In a public health crisis of COVID-19’s magnitude, you may think having any PPE or medical equipment is better than none.
However, Australia’s Therapeutic Goods Administration (TGA) – our regulatory body for medical products – has not yet endorsed specific 3D-printed products for emergency use during COVID-19. Applications for this can be made by manufacturers registered with the TGA.
However, the TGA is providing guidelines which designers, engineers and manufacturers are working with. For example, Australian group COVID SOS aims to respond to direct requests by frontline medical workers for equipment they or their hospital need. So, local designers and manufacturers are directly connected to those in need.
3D printing provides a means to manufacture unique and specialised products on demand, in a process known as “distributed manufacturing”.
Unfortunately, compared with mass production methods, 3D printing is extremely slow. Certain types of 3D-printed face shields and masks take more than an hour to print on a standard desktop 3D printer. In comparison, the process of “injection moudling” in factory mass production takes mere seconds.

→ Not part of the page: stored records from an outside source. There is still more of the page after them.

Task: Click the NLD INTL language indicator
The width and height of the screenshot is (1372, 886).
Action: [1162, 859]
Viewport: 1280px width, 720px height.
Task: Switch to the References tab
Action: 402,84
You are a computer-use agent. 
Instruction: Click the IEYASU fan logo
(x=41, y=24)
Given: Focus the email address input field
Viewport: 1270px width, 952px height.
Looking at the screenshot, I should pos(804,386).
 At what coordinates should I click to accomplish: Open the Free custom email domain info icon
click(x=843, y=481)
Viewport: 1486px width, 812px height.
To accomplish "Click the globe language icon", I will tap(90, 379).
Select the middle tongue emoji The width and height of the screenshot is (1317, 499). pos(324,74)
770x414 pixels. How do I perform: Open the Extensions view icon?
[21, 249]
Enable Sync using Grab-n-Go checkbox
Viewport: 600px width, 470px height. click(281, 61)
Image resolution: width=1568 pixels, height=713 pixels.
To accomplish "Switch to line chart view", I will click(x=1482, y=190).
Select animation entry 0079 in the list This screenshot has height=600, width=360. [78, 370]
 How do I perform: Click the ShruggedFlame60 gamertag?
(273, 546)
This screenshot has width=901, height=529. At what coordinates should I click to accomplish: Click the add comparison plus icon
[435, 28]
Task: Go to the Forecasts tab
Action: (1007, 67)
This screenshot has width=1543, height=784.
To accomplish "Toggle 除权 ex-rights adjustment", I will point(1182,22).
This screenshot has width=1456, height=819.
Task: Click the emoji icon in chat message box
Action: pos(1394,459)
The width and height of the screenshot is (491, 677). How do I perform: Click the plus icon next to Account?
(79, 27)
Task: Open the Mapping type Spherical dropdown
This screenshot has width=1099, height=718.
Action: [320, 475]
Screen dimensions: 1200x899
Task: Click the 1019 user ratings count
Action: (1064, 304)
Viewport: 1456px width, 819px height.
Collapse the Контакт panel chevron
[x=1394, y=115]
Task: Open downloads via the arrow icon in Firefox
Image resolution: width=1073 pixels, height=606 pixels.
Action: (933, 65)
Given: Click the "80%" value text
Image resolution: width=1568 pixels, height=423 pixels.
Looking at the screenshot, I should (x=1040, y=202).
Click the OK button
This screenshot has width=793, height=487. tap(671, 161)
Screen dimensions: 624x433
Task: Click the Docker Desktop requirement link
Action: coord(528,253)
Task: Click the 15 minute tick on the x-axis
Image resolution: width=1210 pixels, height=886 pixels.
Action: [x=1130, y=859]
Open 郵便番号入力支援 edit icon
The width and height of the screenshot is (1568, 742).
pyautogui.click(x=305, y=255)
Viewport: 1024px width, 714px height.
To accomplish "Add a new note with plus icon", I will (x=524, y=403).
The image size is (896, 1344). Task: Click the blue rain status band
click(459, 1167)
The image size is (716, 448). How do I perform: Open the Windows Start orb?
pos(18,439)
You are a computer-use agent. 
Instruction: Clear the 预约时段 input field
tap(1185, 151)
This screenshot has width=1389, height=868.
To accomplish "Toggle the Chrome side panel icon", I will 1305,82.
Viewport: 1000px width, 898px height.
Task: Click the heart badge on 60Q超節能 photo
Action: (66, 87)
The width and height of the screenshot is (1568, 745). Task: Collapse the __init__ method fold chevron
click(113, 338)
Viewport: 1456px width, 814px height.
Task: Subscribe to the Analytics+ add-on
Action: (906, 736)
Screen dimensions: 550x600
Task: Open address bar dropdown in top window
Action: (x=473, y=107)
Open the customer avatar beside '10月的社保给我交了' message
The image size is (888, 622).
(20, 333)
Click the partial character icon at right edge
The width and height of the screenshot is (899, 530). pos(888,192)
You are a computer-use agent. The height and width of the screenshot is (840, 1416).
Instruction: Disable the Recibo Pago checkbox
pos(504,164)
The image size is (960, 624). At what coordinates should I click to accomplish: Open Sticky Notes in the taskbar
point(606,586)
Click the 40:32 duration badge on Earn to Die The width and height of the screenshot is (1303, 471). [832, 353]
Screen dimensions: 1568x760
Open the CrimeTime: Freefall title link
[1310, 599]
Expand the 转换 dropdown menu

That said, 3D printing is flexible. Makers can print depending on what’s needed in their community. It also allows designers to improve over time and products can get better with each update. The popular Prusa face shield developed in the Czech Republic has already been 3D printed more than 100,000 times. It’s now on its third iteration, which is twice as fast to print as the previous version.
But despite the good intent behind most 3D printing, there are complications.
Do these opportunities outweigh the risks of unregulated, untested product used for critical health care situations? For instance, if the SARS-CoV-2 virus can survive two to three days on plastic surfaces, it’s theoretically possible for an infected maker to transfer the virus to someone else via a 3D-printed product.
Medical products must be sterilised, but who will ensure this is done if traditional supply chains are bypassed? Also, some of the common materials makers use to 3D print, such as PLA, aren’t durable enough to withstand the high heat and chemicals used for sterilisation.
And if 3D-printed products are donated to hospitals in large batches, identifying and treating different materials accordingly would be challenging.
For my research, I’ve been tracking 3D-printed products produced for the pandemic. In a soon-to-be-published study, I identify 34 different designs for face shields shared online prior to April 1. So, how do medical practitioners know which design to trust?
If a patient or worker is injured while wearing one, or becomes infected with COVID-19, who is responsible? The original designer? The person who printed the product? The website hosting the design?
These complex issues will likely take years to resolve with health regulators. And with this comes a chance for Australia – as a figurehead in 3D printing education – to lead the creation of validated, open source databases for emergency 3D printing.